HOW TO COMPLETE THIS TASK:
Word for word, retype the lines from the one containing "Decorazioni (884, 211)" to the one containing "Éclairage (310, 165)" below, keeping both end lines and dropping the pictures.

Stored items
........
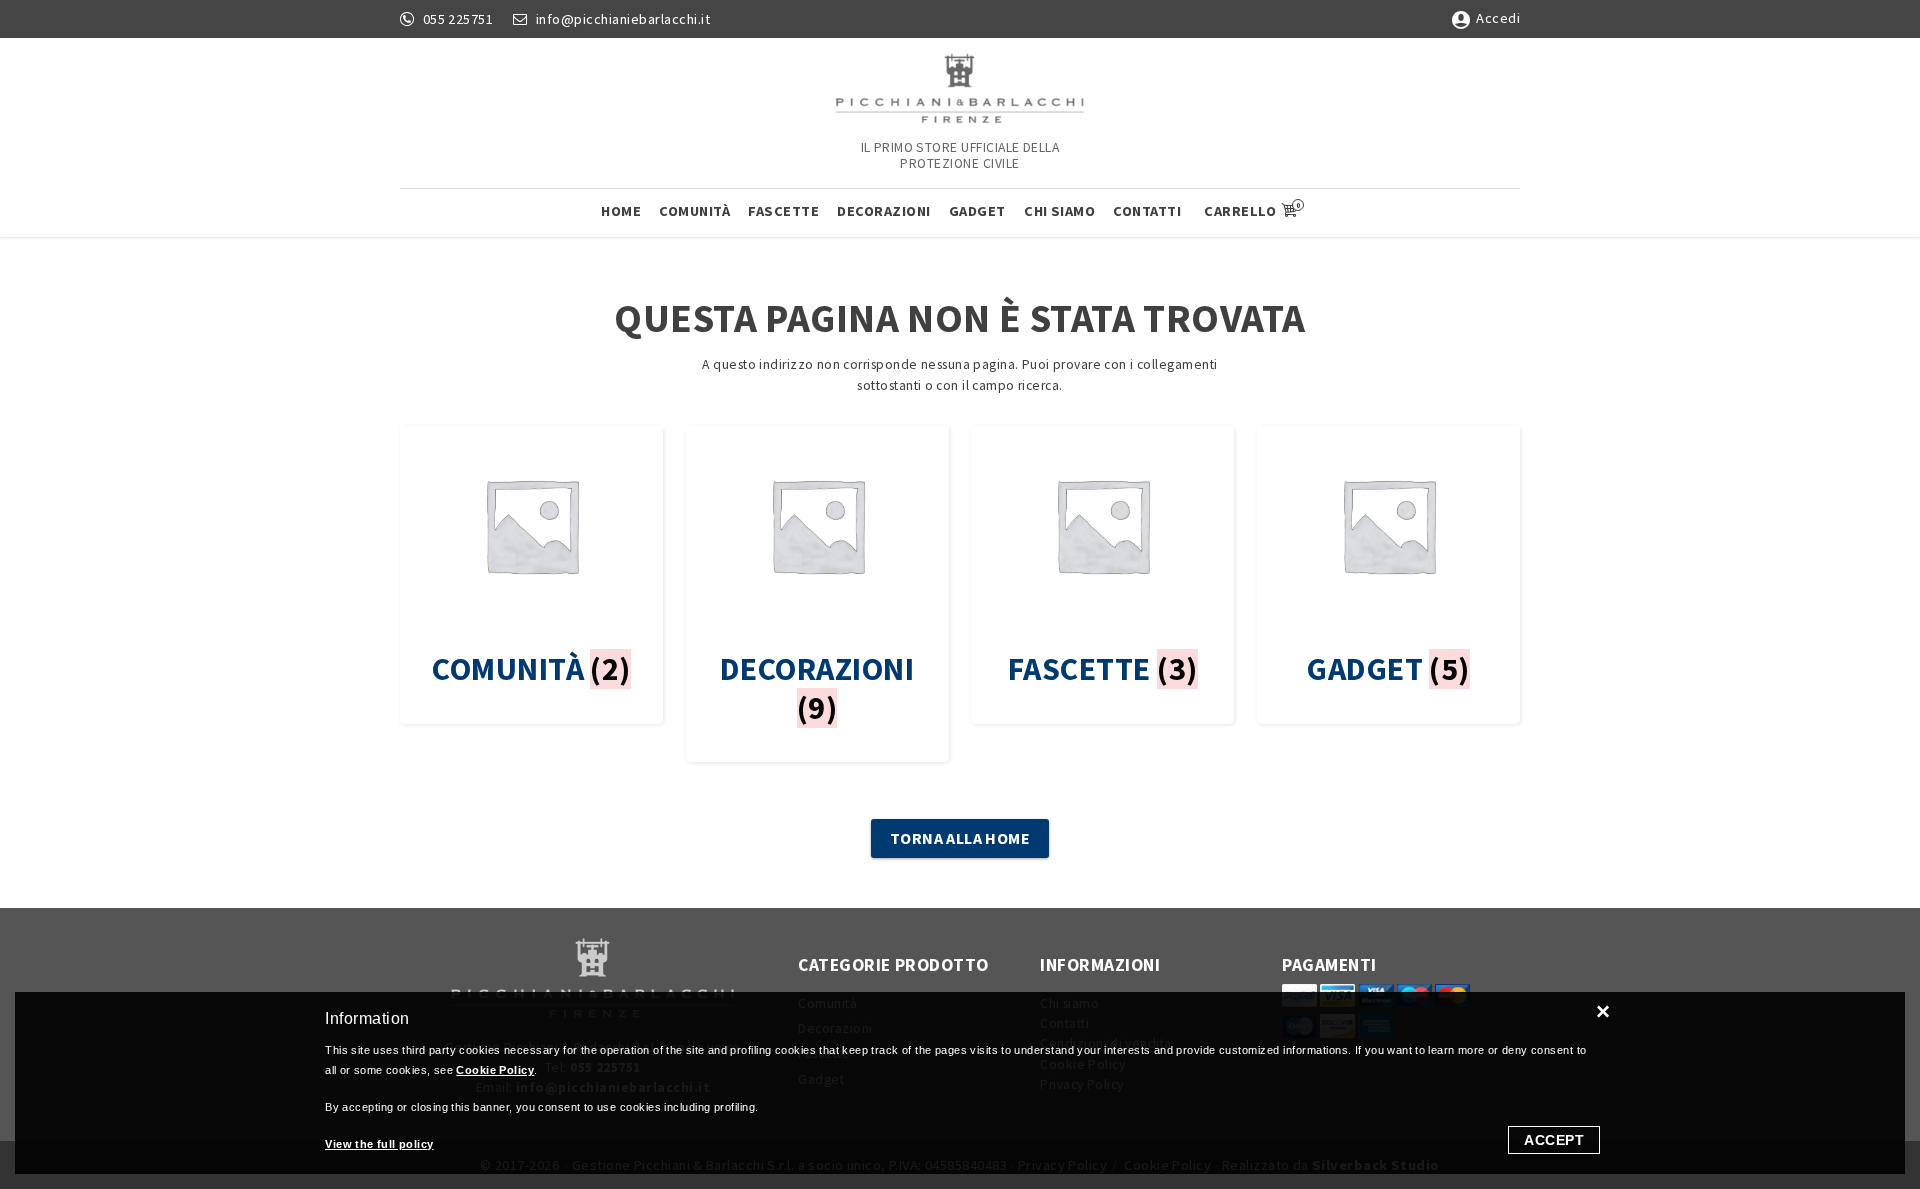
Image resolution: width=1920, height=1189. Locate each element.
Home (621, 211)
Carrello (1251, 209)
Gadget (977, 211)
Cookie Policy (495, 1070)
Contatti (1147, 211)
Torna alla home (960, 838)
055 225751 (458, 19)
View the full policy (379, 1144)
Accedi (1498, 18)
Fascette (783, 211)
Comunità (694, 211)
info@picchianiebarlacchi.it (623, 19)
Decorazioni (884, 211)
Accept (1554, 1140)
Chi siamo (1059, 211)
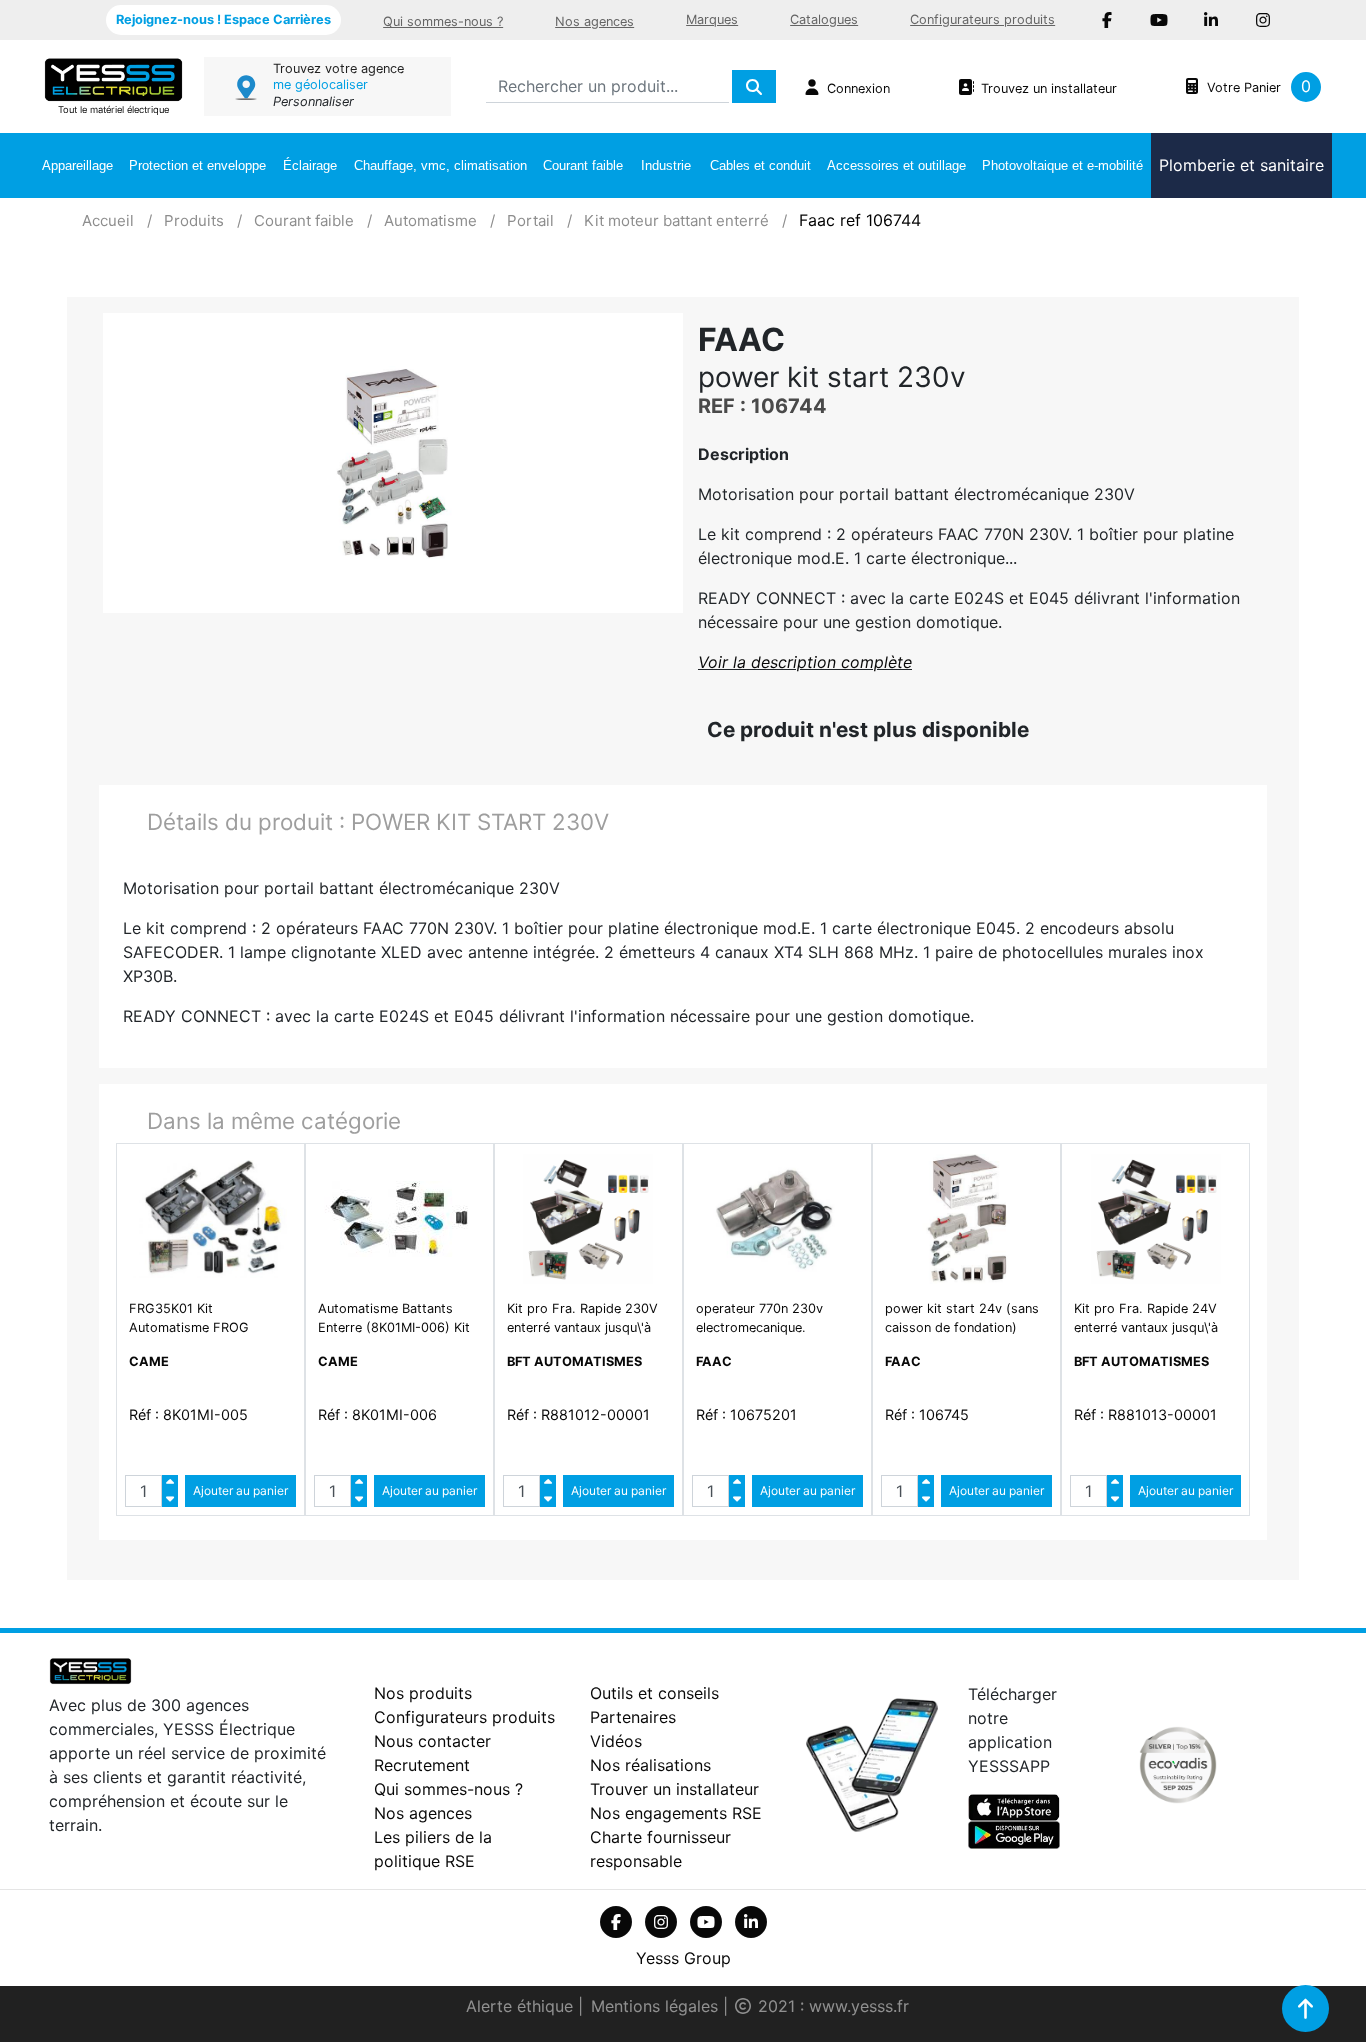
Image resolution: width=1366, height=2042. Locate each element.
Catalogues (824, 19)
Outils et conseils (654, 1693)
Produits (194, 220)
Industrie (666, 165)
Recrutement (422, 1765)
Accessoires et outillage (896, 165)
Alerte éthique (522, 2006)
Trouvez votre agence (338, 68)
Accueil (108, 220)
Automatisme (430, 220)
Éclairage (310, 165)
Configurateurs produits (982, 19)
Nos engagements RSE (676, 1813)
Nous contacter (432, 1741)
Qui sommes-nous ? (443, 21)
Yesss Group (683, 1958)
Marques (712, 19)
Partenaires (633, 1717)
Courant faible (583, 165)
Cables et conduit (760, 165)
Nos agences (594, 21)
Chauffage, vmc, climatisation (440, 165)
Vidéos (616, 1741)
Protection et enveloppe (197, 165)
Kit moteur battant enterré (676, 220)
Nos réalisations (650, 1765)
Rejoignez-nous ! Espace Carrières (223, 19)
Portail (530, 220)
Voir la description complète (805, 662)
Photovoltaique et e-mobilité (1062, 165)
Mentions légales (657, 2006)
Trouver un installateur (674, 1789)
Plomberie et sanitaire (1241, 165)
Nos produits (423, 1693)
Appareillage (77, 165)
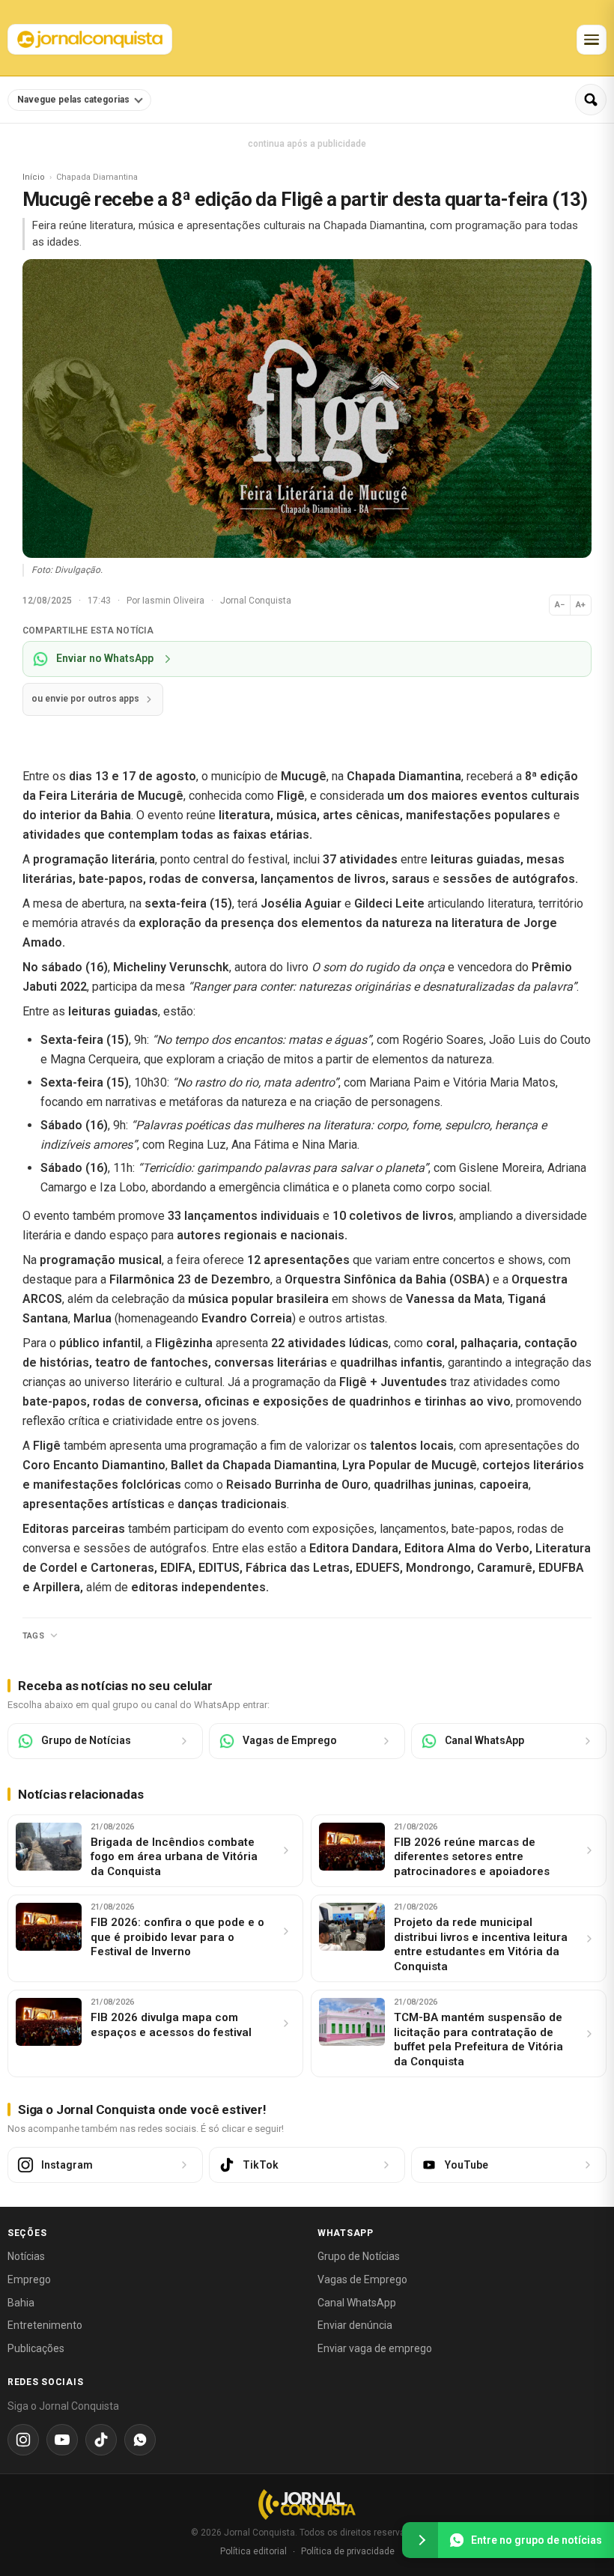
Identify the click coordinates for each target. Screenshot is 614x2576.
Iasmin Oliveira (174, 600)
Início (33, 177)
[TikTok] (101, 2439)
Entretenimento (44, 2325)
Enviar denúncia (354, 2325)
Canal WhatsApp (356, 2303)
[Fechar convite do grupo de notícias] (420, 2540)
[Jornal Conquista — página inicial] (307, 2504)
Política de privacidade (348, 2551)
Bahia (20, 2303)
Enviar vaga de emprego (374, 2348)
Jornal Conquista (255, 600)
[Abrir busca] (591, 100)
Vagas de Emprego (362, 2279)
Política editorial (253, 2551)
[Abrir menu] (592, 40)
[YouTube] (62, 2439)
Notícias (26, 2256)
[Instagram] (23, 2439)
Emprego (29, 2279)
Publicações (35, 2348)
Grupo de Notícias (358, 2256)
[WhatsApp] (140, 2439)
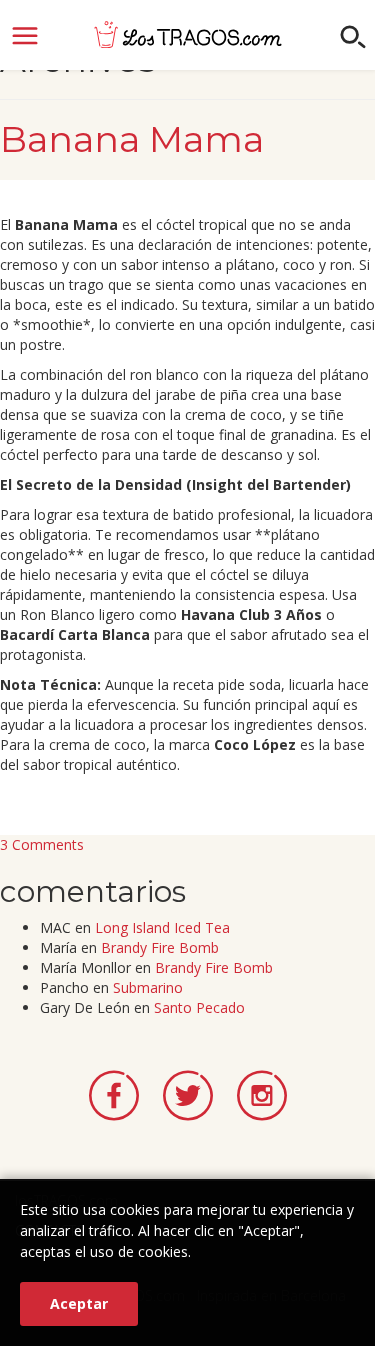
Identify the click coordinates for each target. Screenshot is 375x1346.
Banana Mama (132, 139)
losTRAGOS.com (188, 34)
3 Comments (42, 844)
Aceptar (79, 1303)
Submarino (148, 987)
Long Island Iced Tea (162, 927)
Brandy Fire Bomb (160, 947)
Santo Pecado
........
RESULT:
Decorazioni (884, 211)
Accept (1554, 1140)
Chi siamo (1059, 211)
Image resolution: width=1366, height=2042. Locate each element.
Catalogues (824, 19)
Outils et conseils (654, 1693)
Produits (194, 220)
Industrie (666, 165)
Recrutement (422, 1765)
Accessoires et outillage (896, 165)
Alerte éthique (522, 2006)
Trouvez votre agence (338, 68)
Accueil (108, 220)
Automatisme (430, 220)
Éclairage (310, 165)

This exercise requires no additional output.